◆ Given data
--------------------------------

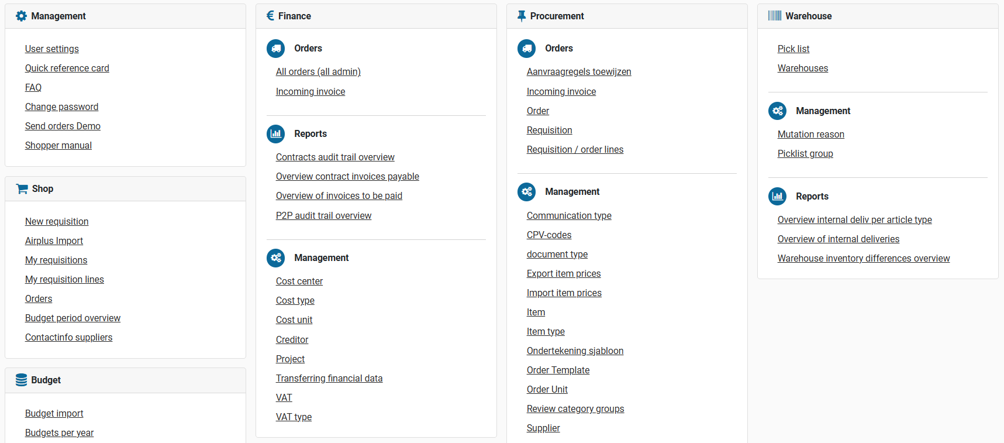The image size is (1004, 443).
Task: Click the database stack icon next to Budget
Action: click(x=21, y=380)
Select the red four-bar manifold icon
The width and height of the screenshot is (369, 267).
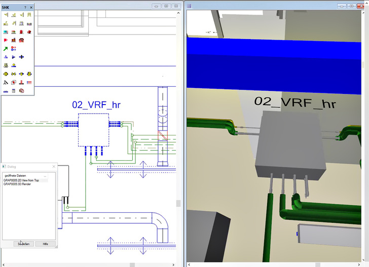pos(29,82)
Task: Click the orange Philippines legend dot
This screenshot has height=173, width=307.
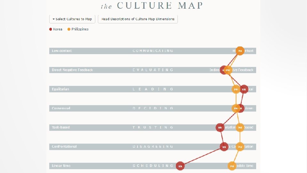Action: pyautogui.click(x=69, y=29)
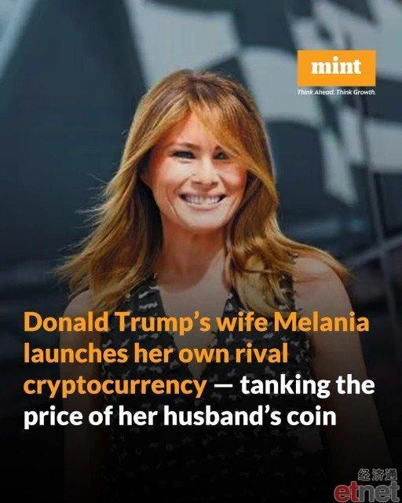Click the 经济通 Chinese text watermark
402x503 pixels.
pos(377,475)
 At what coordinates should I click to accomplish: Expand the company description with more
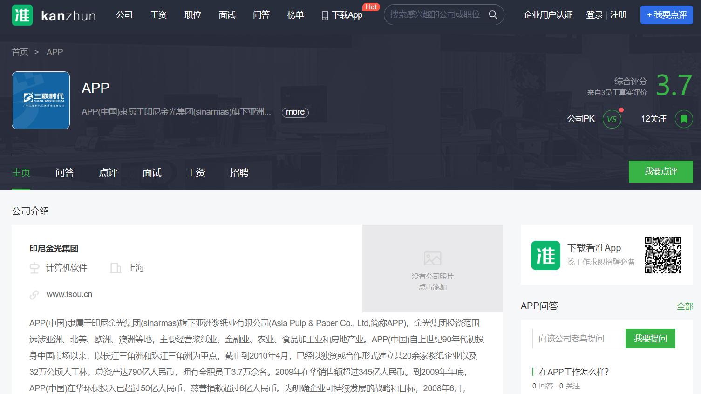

--------------------------------

Retype only the lines from the line with "Select the red four-bar manifold icon" through the last line of the data. Keep both ends and skip the pictures.

Select the red four-bar manifold icon
The width and height of the screenshot is (369, 267).
pos(29,82)
Task: Click the orange Philippines legend dot
This screenshot has height=173, width=307.
Action: pyautogui.click(x=69, y=29)
Click the 经济通 Chinese text watermark
402x503 pixels.
pos(377,475)
 At what coordinates should I click to accomplish: Expand the company description with more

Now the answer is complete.